■ 演習の課題:
1: 祭司の堕落を論じた文章のうち、「②8節:律法では、祭司がいけ」から「テ4:12,Ⅰペテロ5:3)」に至るまでをすべて、一字も変えずに出力してください。
2: 祭司の堕落を論じた文章の最後の文に続けて、その先を書き上げてください。

■ 課題文:
②8節:律法では、祭司がいけにえの一部を食べ物として受け取るように定めています(レビ2:3,6:16,10:12-13)。ところが、民の咎すなわち民の罪が増えれば増えるほどいけにえが多くなるので、民が罪を犯すように望んでいるのです。祭司にあるまじき振る舞いと言えます。

③9-10節:「民も祭司も同じようになる。」とあるように、信仰の指導者として見る影もありません。なぜなら民はともかく祭司が先頭に立って主を捨てて、姦淫でたとえられているごとくバアルのような異教の神を信じ頼っているからなのです。祭司が堕落しているのですから、民も堕落するのは当然です。

  7節にあるとおり、祭司は主のために直接仕える特権があり、それゆえにたいへん誉れある働きです。しかし、今や祭司でありながら異教の神を崇めているのですから、主から見ても民衆から見ても彼らは恥ずかしい存在になります。現代の教会も同じことが言えます。牧師や宣教師のような教職者は教会員の信仰を整えるために聖書から神の教えを説き明かします。しかし、聖書を使って自分の考えをあたかも神のみこころのように教えたり、自らが不品行を続けるなら、教会に集う人々は正しい道からはずれ、クリスチャンといえども神に反した生き方になるでしょう。そうなればもはや地の塩、世の光ではなくなり、世の中全体の堕落につながります。「信仰を整える者/神のことを伝える者」だからこそ、信仰の模範を示すのです(Ⅰテモテ4:12,Ⅰペテロ5:3)


Ⅱ.祭司の堕落によって民も異教の教えや礼拝行為にふけっていた(4:11-14)

  続く11-14節には祭司の堕落によって、イスラエルの人々が愚かな道を歩んでいる姿が記されています。

①11節:農作物の豊作を祝う異教の祭りで泥酔して浮かれ騒いでいます。豊作が主からもたらされているのに、違う神を崇めているのです。主の恵みに気づいていない証拠です。

②12節:木や棒を神として崇めて、それらにお告げを求めています。自分たちの神よりも他の神々の方が力がある、あるいは助けてくれると信じている証拠です。

■ 提供情報:
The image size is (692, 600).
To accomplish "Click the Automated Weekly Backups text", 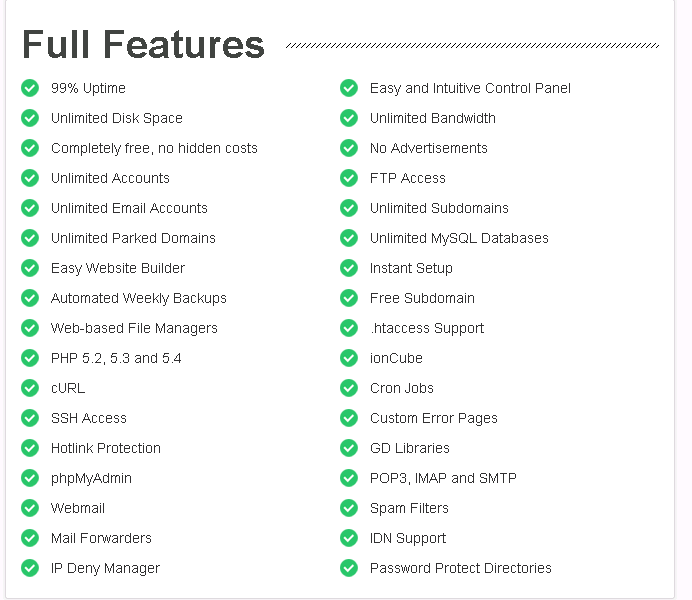I will (139, 298).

■ 課題の解答:
1:
②8節:律法では、祭司がいけにえの一部を食べ物として受け取るように定めています(レビ2:3,6:16,10:12-13)。ところが、民の咎すなわち民の罪が増えれば増えるほどいけにえが多くなるので、民が罪を犯すように望んでいるのです。祭司にあるまじき振る舞いと言えます。

③9-10節:「民も祭司も同じようになる。」とあるように、信仰の指導者として見る影もありません。なぜなら民はともかく祭司が先頭に立って主を捨てて、姦淫でたとえられているごとくバアルのような異教の神を信じ頼っているからなのです。祭司が堕落しているのですから、民も堕落するのは当然です。

  7節にあるとおり、祭司は主のために直接仕える特権があり、それゆえにたいへん誉れある働きです。しかし、今や祭司でありながら異教の神を崇めているのですから、主から見ても民衆から見ても彼らは恥ずかしい存在になります。現代の教会も同じことが言えます。牧師や宣教師のような教職者は教会員の信仰を整えるために聖書から神の教えを説き明かします。しかし、聖書を使って自分の考えをあたかも神のみこころのように教えたり、自らが不品行を続けるなら、教会に集う人々は正しい道からはずれ、クリスチャンといえども神に反した生き方になるでしょう。そうなればもはや地の塩、世の光ではなくなり、世の中全体の堕落につながります。「信仰を整える者/神のことを伝える者」だからこそ、信仰の模範を示すのです(Ⅰテモテ4:12,Ⅰペテロ5:3)

2:
③13節「心地よい」というのは、神の力を感じやすいとか願いが神に届きやすいといった感覚と思われます。神が定めた神殿ではなく、自分たちの心地よい場所で礼拝するのは、神よりも自分たちの思いを優先しているからです。

④13-14節:女性も男性も姦淫にふけっています。ただし、主が娘や嫁を罰しないのは、女性や子供たちの模範となるべき男性が不品行をしているからです。男が神殿娼婦と姦淫していますから、他の神々に魅力を感じているのでしょう。

  このような人々の姿を主は「悟ることのない民」と呼んでいます。つまり北王国イスラエルの人々は神の民でありながら、神に注意を払わず神をわかろうとしていないのです。イスラエルの歴史を振り返れば、主とイスラエル民族はどんな約束をしたのか、これまで主はどのように助けてくださったのか、あるいは何が原因で災いが与えられたのかがわかります。これがわかれば今もらっている恵みが誰からもたらされているのかが明らかになります。神に目を向けず、神からの恵みに心を向けていないから、神ではないものの誘惑に乗ってしまうのです。


Ⅲ.北王国イスラエルは頑なに主を拒んだので滅びに至る(4:15-19)

  ところで主の関心は北王国イスラエルだけではありません。同じ神の民である南王国ユダにも目を向けます(15-16節)。北王国イスラエルは再三の警告にも関わらず一向に主に従わないばかりか、祭司のような宗教指導者が堕落の一途をだどっています。「今、【主】は彼らを広いところにいる子羊のように養うだろうか。」と主は問いかけますが、これは「いや。それはない。」を強調するためのことばです。つまり、イスラエルの背きはもう猶予できないところにまで達しているのです。それゆえ「ユダを咎ある者にさせてはならない。」のように、主は南王国ユダを巻き込むなと警告するのです。15節にあるギルガルとベテ・アベンはユダとの国境近くの町で偶像崇拝の拠点でした。だからそこで異教の神を崇めたり、主の御名を使って自分たちを正当化しないように命じるのです。見方を変えれば、北王国イスラエルはもう自ら信仰を回復できない、と主は認めていると言えます。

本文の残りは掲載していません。